== TASK STATEMENT ==
Whatever comes before the line containing "At what coordinates should I click to accomplish: Click" stays out; transcribe that line and all that follow to the end of the records exactly, with no pictures.

== Collected data ==
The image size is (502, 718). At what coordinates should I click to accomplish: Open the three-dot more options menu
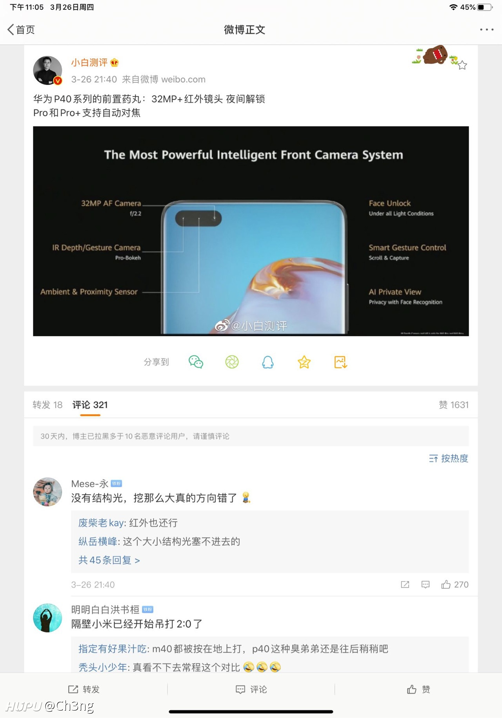(x=487, y=29)
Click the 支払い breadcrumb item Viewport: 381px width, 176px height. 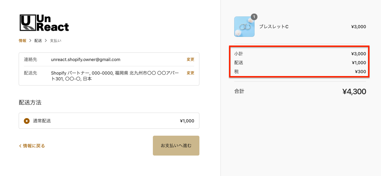[56, 41]
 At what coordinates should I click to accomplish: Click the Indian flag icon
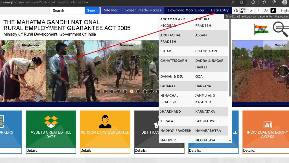(261, 29)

== TASK RESPONSE ==
 At what coordinates should I click to accomplish: Click the Indian flag icon
(261, 29)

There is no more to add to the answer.